*** Opening of Records to process ***

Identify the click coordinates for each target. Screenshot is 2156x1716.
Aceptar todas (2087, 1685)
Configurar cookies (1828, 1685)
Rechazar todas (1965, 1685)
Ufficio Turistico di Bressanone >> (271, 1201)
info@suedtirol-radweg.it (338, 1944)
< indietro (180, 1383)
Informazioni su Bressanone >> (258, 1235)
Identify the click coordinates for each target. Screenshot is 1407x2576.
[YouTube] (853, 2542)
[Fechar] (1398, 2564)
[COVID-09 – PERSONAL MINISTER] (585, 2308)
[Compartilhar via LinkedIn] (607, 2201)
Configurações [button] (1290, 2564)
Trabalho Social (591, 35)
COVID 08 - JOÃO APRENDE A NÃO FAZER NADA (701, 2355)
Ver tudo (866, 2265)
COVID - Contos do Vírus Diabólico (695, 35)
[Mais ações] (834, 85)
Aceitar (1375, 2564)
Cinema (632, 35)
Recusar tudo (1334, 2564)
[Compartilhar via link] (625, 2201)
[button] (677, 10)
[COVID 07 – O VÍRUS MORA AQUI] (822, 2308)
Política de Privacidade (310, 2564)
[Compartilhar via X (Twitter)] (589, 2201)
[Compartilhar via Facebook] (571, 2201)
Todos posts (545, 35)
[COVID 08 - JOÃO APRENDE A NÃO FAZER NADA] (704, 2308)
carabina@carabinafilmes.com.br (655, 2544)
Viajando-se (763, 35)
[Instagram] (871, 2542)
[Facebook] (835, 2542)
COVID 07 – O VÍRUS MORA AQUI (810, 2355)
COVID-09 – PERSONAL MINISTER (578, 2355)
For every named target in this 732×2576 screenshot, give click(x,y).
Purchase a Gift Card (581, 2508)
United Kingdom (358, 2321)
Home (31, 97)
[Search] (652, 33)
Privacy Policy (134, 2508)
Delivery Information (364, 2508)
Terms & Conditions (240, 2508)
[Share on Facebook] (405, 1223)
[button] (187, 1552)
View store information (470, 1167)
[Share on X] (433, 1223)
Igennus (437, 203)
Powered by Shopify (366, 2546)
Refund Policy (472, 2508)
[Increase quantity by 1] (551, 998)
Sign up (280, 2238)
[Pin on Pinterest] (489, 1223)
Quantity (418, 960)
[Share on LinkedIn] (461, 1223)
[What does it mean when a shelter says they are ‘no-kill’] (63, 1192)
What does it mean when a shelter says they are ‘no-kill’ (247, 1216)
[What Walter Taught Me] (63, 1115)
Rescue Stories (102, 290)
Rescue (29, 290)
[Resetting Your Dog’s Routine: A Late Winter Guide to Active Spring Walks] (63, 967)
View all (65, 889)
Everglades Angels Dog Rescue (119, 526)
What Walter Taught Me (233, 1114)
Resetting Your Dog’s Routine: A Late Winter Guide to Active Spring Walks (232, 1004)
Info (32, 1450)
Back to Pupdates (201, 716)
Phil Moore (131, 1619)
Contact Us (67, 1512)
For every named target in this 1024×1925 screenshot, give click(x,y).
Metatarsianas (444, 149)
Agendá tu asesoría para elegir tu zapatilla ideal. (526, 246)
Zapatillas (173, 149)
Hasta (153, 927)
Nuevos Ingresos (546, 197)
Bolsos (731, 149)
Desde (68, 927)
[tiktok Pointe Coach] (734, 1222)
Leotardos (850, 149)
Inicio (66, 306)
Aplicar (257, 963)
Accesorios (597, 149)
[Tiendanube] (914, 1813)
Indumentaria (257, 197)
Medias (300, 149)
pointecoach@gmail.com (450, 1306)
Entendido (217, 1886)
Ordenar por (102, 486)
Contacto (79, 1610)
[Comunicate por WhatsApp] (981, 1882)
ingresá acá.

*** Close of Records to process ***

Take the line with "Back to Pupdates (201, 716)" and every line after it in the data, and please reproduce them exactly, leaving out all other lines.

Exercise response -
Back to Pupdates (201, 716)
Phil Moore (131, 1619)
Contact Us (67, 1512)
For every named target in this 1024×1925 screenshot, give click(x,y).
Metatarsianas (444, 149)
Agendá tu asesoría para elegir tu zapatilla ideal. (526, 246)
Zapatillas (173, 149)
Hasta (153, 927)
Nuevos Ingresos (546, 197)
Bolsos (731, 149)
Desde (68, 927)
[tiktok Pointe Coach] (734, 1222)
Leotardos (850, 149)
Inicio (66, 306)
Aplicar (257, 963)
Accesorios (597, 149)
[Tiendanube] (914, 1813)
Indumentaria (257, 197)
Medias (300, 149)
pointecoach@gmail.com (450, 1306)
Entendido (217, 1886)
Ordenar por (102, 486)
Contacto (79, 1610)
[Comunicate por WhatsApp] (981, 1882)
ingresá acá.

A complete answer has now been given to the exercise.